* Extracted data:
***

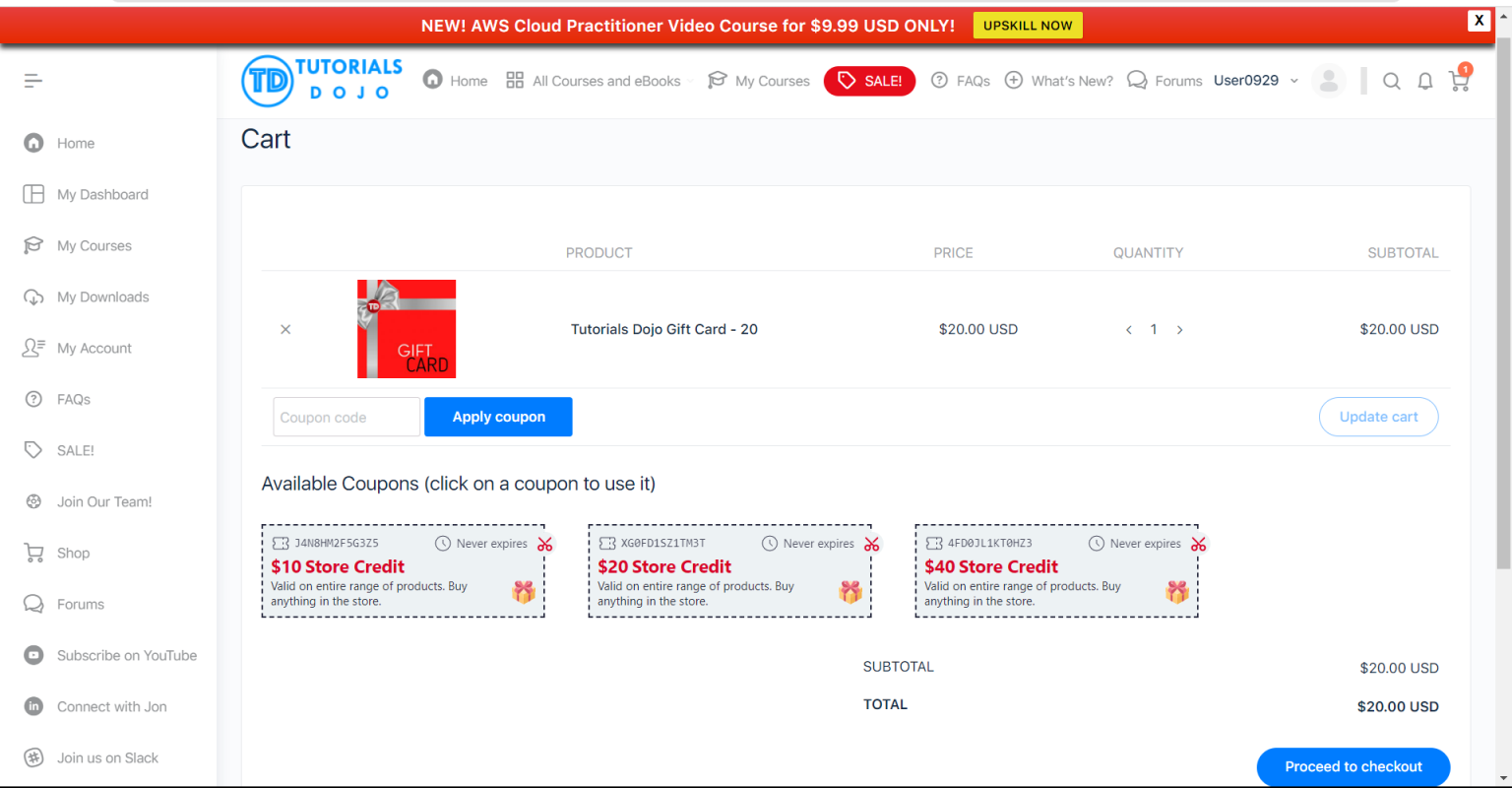This screenshot has width=1512, height=788.
Task: Click the Apply coupon button
Action: [498, 417]
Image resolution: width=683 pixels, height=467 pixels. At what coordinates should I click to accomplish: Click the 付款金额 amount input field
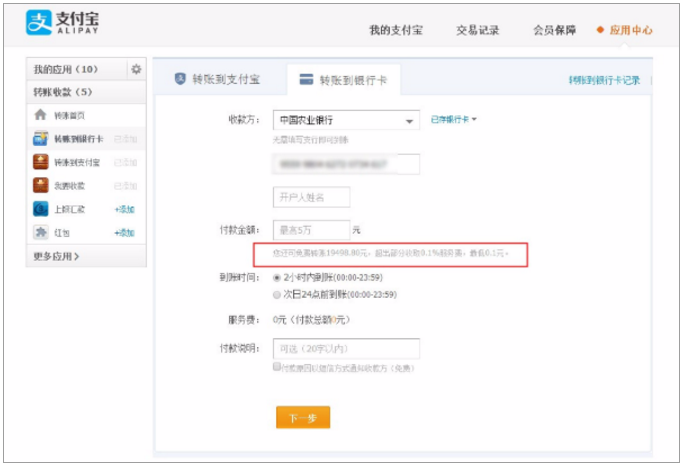pyautogui.click(x=311, y=230)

***

* What to produce:
Excluding the pictures, write out exactly the lines from the line that contains "Image resolution: width=683" through the end of the records.

* Answer space:
Image resolution: width=683 pixels, height=467 pixels. At what coordinates should I click to accomplish: Click the 付款金额 amount input field
pyautogui.click(x=311, y=230)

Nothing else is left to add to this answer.